Return the data that follows exactly, with each line intact.

Stored items:
- - - - -

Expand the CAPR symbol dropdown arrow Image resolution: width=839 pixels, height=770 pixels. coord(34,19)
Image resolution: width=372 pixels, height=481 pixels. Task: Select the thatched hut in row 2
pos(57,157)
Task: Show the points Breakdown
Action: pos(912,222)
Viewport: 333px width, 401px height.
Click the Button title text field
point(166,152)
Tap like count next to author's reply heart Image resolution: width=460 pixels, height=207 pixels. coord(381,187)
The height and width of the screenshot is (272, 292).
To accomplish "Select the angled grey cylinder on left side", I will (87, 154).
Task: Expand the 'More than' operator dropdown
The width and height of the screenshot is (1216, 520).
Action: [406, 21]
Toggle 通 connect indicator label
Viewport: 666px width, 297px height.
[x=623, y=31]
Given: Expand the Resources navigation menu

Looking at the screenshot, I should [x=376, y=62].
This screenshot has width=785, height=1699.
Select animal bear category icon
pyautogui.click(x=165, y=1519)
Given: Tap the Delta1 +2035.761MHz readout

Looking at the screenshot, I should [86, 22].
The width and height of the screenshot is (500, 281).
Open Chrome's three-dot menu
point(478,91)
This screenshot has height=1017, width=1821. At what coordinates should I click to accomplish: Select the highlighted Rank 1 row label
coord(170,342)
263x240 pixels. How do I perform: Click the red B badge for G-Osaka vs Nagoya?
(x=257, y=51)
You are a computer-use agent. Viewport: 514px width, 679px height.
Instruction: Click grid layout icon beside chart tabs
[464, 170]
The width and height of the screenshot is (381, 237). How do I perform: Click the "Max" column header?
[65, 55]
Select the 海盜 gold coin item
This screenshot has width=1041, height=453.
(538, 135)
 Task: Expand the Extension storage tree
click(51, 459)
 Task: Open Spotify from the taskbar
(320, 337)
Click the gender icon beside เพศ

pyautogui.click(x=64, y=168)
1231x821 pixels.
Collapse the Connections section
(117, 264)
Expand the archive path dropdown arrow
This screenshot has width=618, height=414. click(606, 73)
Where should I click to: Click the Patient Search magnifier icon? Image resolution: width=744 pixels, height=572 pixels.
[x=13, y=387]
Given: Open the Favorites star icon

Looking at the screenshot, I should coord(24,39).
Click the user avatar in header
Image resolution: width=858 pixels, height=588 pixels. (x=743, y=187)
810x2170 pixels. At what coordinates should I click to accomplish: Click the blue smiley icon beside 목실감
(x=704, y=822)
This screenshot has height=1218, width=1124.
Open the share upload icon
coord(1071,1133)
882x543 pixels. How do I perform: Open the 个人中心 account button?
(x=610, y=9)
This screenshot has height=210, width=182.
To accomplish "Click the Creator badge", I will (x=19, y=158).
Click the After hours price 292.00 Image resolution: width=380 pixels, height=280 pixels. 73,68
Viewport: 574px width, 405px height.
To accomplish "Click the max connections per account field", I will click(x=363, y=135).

- - - - -

- [THE COMPLETED TASK]:
Expand the CAPR symbol dropdown arrow Image resolution: width=839 pixels, height=770 pixels. coord(34,19)
Image resolution: width=372 pixels, height=481 pixels. Task: Select the thatched hut in row 2
pos(57,157)
Task: Show the points Breakdown
Action: pos(912,222)
Viewport: 333px width, 401px height.
Click the Button title text field
point(166,152)
Tap like count next to author's reply heart Image resolution: width=460 pixels, height=207 pixels. coord(381,187)
The height and width of the screenshot is (272, 292).
To accomplish "Select the angled grey cylinder on left side", I will (87, 154).
Task: Expand the 'More than' operator dropdown
The width and height of the screenshot is (1216, 520).
Action: [406, 21]
Toggle 通 connect indicator label
Viewport: 666px width, 297px height.
[x=623, y=31]
Given: Expand the Resources navigation menu

Looking at the screenshot, I should [x=376, y=62].
This screenshot has width=785, height=1699.
Select animal bear category icon
pyautogui.click(x=165, y=1519)
Given: Tap the Delta1 +2035.761MHz readout

Looking at the screenshot, I should [86, 22].
The width and height of the screenshot is (500, 281).
Open Chrome's three-dot menu
point(478,91)
This screenshot has height=1017, width=1821. At what coordinates should I click to accomplish: Select the highlighted Rank 1 row label
coord(170,342)
263x240 pixels. How do I perform: Click the red B badge for G-Osaka vs Nagoya?
(x=257, y=51)
You are a computer-use agent. Viewport: 514px width, 679px height.
Instruction: Click grid layout icon beside chart tabs
[464, 170]
The width and height of the screenshot is (381, 237). How do I perform: Click the "Max" column header?
[65, 55]
Select the 海盜 gold coin item
This screenshot has width=1041, height=453.
(538, 135)
 Task: Expand the Extension storage tree
click(51, 459)
 Task: Open Spotify from the taskbar
(320, 337)
Click the gender icon beside เพศ

pyautogui.click(x=64, y=168)
1231x821 pixels.
Collapse the Connections section
(117, 264)
Expand the archive path dropdown arrow
This screenshot has width=618, height=414. click(606, 73)
Where should I click to: Click the Patient Search magnifier icon? Image resolution: width=744 pixels, height=572 pixels.
[x=13, y=387]
Given: Open the Favorites star icon

Looking at the screenshot, I should coord(24,39).
Click the user avatar in header
Image resolution: width=858 pixels, height=588 pixels. (x=743, y=187)
810x2170 pixels. At what coordinates should I click to accomplish: Click the blue smiley icon beside 목실감
(x=704, y=822)
This screenshot has height=1218, width=1124.
Open the share upload icon
coord(1071,1133)
882x543 pixels. How do I perform: Open the 个人中心 account button?
(x=610, y=9)
This screenshot has height=210, width=182.
To accomplish "Click the Creator badge", I will (x=19, y=158).
Click the After hours price 292.00 Image resolution: width=380 pixels, height=280 pixels. 73,68
Viewport: 574px width, 405px height.
To accomplish "Click the max connections per account field", I will click(x=363, y=135).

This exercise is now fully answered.